'''

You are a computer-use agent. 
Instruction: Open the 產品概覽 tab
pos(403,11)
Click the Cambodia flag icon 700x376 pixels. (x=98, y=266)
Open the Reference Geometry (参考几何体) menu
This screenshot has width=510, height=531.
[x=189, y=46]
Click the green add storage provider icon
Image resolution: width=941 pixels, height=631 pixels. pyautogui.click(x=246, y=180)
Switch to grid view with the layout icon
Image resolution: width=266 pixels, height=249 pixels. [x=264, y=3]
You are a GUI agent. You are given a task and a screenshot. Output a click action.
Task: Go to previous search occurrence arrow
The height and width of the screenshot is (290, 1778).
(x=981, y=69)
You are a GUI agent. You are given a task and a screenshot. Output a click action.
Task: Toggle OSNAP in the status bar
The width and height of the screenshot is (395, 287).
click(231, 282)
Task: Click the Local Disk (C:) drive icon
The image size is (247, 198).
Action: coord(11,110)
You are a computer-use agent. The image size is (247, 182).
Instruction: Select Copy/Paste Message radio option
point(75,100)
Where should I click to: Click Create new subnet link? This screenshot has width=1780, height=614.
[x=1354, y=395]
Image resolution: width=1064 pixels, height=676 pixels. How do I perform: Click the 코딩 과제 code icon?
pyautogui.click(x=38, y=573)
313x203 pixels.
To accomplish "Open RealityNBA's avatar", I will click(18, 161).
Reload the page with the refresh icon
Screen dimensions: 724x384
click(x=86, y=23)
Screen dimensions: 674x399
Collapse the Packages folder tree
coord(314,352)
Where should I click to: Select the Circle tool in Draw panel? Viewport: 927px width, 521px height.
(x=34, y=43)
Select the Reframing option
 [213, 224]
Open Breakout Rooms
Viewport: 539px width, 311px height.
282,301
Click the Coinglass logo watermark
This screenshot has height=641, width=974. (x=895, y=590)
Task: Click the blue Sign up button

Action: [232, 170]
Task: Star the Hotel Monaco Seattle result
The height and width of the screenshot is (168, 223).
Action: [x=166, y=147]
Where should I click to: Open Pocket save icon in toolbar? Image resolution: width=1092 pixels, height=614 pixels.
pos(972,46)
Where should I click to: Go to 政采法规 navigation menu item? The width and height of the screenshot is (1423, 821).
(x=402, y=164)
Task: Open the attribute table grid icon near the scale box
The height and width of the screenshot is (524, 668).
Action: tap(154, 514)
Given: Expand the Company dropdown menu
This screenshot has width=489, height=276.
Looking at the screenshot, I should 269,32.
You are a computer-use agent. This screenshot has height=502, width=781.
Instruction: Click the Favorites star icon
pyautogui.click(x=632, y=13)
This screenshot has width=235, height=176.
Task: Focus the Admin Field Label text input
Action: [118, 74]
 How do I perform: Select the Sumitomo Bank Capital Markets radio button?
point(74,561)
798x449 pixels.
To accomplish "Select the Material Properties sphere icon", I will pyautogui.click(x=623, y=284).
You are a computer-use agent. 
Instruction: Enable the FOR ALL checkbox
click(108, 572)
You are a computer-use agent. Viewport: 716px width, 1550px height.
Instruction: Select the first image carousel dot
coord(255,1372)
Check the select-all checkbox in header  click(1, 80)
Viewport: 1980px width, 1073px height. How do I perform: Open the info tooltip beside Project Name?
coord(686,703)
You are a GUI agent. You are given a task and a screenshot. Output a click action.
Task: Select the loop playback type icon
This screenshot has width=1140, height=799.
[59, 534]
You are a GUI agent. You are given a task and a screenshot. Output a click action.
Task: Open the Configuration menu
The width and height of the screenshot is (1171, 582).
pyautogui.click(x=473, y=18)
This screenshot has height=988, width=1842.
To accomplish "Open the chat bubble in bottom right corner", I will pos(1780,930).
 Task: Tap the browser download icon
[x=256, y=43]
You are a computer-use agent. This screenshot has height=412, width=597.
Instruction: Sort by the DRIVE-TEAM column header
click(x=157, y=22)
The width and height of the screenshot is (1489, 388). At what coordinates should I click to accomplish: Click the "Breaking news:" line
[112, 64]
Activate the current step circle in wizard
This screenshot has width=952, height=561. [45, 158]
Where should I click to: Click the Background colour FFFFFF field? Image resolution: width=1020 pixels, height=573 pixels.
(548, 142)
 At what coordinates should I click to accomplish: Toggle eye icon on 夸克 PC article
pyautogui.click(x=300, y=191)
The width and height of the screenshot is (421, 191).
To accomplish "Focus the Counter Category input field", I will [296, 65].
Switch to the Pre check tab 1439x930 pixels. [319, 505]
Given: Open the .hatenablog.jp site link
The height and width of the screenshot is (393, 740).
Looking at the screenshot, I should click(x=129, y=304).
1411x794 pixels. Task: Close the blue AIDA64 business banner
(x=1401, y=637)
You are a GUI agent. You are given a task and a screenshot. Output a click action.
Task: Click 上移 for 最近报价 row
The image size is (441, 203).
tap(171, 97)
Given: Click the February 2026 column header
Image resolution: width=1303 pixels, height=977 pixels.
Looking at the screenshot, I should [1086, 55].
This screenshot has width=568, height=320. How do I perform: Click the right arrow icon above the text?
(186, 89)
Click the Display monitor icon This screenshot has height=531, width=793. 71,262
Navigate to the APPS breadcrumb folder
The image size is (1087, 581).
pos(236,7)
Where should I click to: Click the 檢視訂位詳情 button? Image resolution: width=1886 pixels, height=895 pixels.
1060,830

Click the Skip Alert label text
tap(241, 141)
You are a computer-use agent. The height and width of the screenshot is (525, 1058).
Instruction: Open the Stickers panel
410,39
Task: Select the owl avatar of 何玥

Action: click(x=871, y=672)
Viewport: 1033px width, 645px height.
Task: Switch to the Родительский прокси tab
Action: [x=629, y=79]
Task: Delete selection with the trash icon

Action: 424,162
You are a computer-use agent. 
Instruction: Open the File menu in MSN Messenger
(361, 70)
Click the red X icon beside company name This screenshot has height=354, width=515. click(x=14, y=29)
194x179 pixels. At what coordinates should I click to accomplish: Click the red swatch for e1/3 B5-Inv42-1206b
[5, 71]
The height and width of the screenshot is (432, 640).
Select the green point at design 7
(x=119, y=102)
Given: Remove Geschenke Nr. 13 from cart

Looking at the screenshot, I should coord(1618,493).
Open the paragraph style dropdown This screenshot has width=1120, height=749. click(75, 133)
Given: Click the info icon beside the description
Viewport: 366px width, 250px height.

'''

• [WHAT YOU WILL DO]
Copy every one of the records above exactly as it appears, line for line.

• [THE RESULT]
You are a computer-use agent. 
Instruction: Open the 產品概覽 tab
pos(403,11)
Click the Cambodia flag icon 700x376 pixels. (x=98, y=266)
Open the Reference Geometry (参考几何体) menu
This screenshot has width=510, height=531.
[x=189, y=46]
Click the green add storage provider icon
Image resolution: width=941 pixels, height=631 pixels. pyautogui.click(x=246, y=180)
Switch to grid view with the layout icon
Image resolution: width=266 pixels, height=249 pixels. [x=264, y=3]
You are a GUI agent. You are given a task and a screenshot. Output a click action.
Task: Go to previous search occurrence arrow
The height and width of the screenshot is (290, 1778).
(x=981, y=69)
You are a GUI agent. You are given a task and a screenshot. Output a click action.
Task: Toggle OSNAP in the status bar
The width and height of the screenshot is (395, 287).
click(231, 282)
Task: Click the Local Disk (C:) drive icon
The image size is (247, 198).
Action: coord(11,110)
You are a computer-use agent. The image size is (247, 182).
Instruction: Select Copy/Paste Message radio option
point(75,100)
Where should I click to: Click Create new subnet link? This screenshot has width=1780, height=614.
[x=1354, y=395]
Image resolution: width=1064 pixels, height=676 pixels. How do I perform: Click the 코딩 과제 code icon?
pyautogui.click(x=38, y=573)
313x203 pixels.
To accomplish "Open RealityNBA's avatar", I will click(18, 161).
Reload the page with the refresh icon
Screen dimensions: 724x384
click(x=86, y=23)
Screen dimensions: 674x399
Collapse the Packages folder tree
coord(314,352)
Where should I click to: Select the Circle tool in Draw panel? Viewport: 927px width, 521px height.
(x=34, y=43)
Select the Reframing option
 [213, 224]
Open Breakout Rooms
Viewport: 539px width, 311px height.
282,301
Click the Coinglass logo watermark
This screenshot has height=641, width=974. (x=895, y=590)
Task: Click the blue Sign up button

Action: [232, 170]
Task: Star the Hotel Monaco Seattle result
The height and width of the screenshot is (168, 223).
Action: [x=166, y=147]
Where should I click to: Open Pocket save icon in toolbar? Image resolution: width=1092 pixels, height=614 pixels.
pos(972,46)
Where should I click to: Go to 政采法规 navigation menu item? The width and height of the screenshot is (1423, 821).
(x=402, y=164)
Task: Open the attribute table grid icon near the scale box
The height and width of the screenshot is (524, 668).
Action: tap(154, 514)
Given: Expand the Company dropdown menu
This screenshot has width=489, height=276.
Looking at the screenshot, I should 269,32.
You are a computer-use agent. This screenshot has height=502, width=781.
Instruction: Click the Favorites star icon
pyautogui.click(x=632, y=13)
This screenshot has width=235, height=176.
Task: Focus the Admin Field Label text input
Action: [118, 74]
 How do I perform: Select the Sumitomo Bank Capital Markets radio button?
point(74,561)
798x449 pixels.
To accomplish "Select the Material Properties sphere icon", I will pyautogui.click(x=623, y=284).
You are a computer-use agent. 
Instruction: Enable the FOR ALL checkbox
click(108, 572)
You are a computer-use agent. Viewport: 716px width, 1550px height.
Instruction: Select the first image carousel dot
coord(255,1372)
Check the select-all checkbox in header  click(1, 80)
Viewport: 1980px width, 1073px height. How do I perform: Open the info tooltip beside Project Name?
coord(686,703)
You are a GUI agent. You are given a task and a screenshot. Output a click action.
Task: Select the loop playback type icon
This screenshot has width=1140, height=799.
[59, 534]
You are a GUI agent. You are given a task and a screenshot. Output a click action.
Task: Open the Configuration menu
The width and height of the screenshot is (1171, 582).
pyautogui.click(x=473, y=18)
This screenshot has height=988, width=1842.
To accomplish "Open the chat bubble in bottom right corner", I will pos(1780,930).
 Task: Tap the browser download icon
[x=256, y=43]
You are a computer-use agent. This screenshot has height=412, width=597.
Instruction: Sort by the DRIVE-TEAM column header
click(x=157, y=22)
The width and height of the screenshot is (1489, 388). At what coordinates should I click to accomplish: Click the "Breaking news:" line
[112, 64]
Activate the current step circle in wizard
This screenshot has width=952, height=561. [45, 158]
Where should I click to: Click the Background colour FFFFFF field? Image resolution: width=1020 pixels, height=573 pixels.
(548, 142)
 At what coordinates should I click to accomplish: Toggle eye icon on 夸克 PC article
pyautogui.click(x=300, y=191)
The width and height of the screenshot is (421, 191).
To accomplish "Focus the Counter Category input field", I will [296, 65].
Switch to the Pre check tab 1439x930 pixels. [319, 505]
Given: Open the .hatenablog.jp site link
The height and width of the screenshot is (393, 740).
Looking at the screenshot, I should click(x=129, y=304).
1411x794 pixels. Task: Close the blue AIDA64 business banner
(x=1401, y=637)
You are a GUI agent. You are given a task and a screenshot. Output a click action.
Task: Click 上移 for 最近报价 row
The image size is (441, 203).
tap(171, 97)
Given: Click the February 2026 column header
Image resolution: width=1303 pixels, height=977 pixels.
Looking at the screenshot, I should [1086, 55].
This screenshot has width=568, height=320. How do I perform: Click the right arrow icon above the text?
(186, 89)
Click the Display monitor icon This screenshot has height=531, width=793. 71,262
Navigate to the APPS breadcrumb folder
The image size is (1087, 581).
pos(236,7)
Where should I click to: Click the 檢視訂位詳情 button? Image resolution: width=1886 pixels, height=895 pixels.
1060,830

Click the Skip Alert label text
tap(241, 141)
You are a computer-use agent. The height and width of the screenshot is (525, 1058).
Instruction: Open the Stickers panel
410,39
Task: Select the owl avatar of 何玥

Action: click(x=871, y=672)
Viewport: 1033px width, 645px height.
Task: Switch to the Родительский прокси tab
Action: [x=629, y=79]
Task: Delete selection with the trash icon

Action: 424,162
You are a computer-use agent. 
Instruction: Open the File menu in MSN Messenger
(361, 70)
Click the red X icon beside company name This screenshot has height=354, width=515. click(x=14, y=29)
194x179 pixels. At what coordinates should I click to accomplish: Click the red swatch for e1/3 B5-Inv42-1206b
[5, 71]
The height and width of the screenshot is (432, 640).
Select the green point at design 7
(x=119, y=102)
Given: Remove Geschenke Nr. 13 from cart

Looking at the screenshot, I should coord(1618,493).
Open the paragraph style dropdown This screenshot has width=1120, height=749. click(75, 133)
Given: Click the info icon beside the description
Viewport: 366px width, 250px height.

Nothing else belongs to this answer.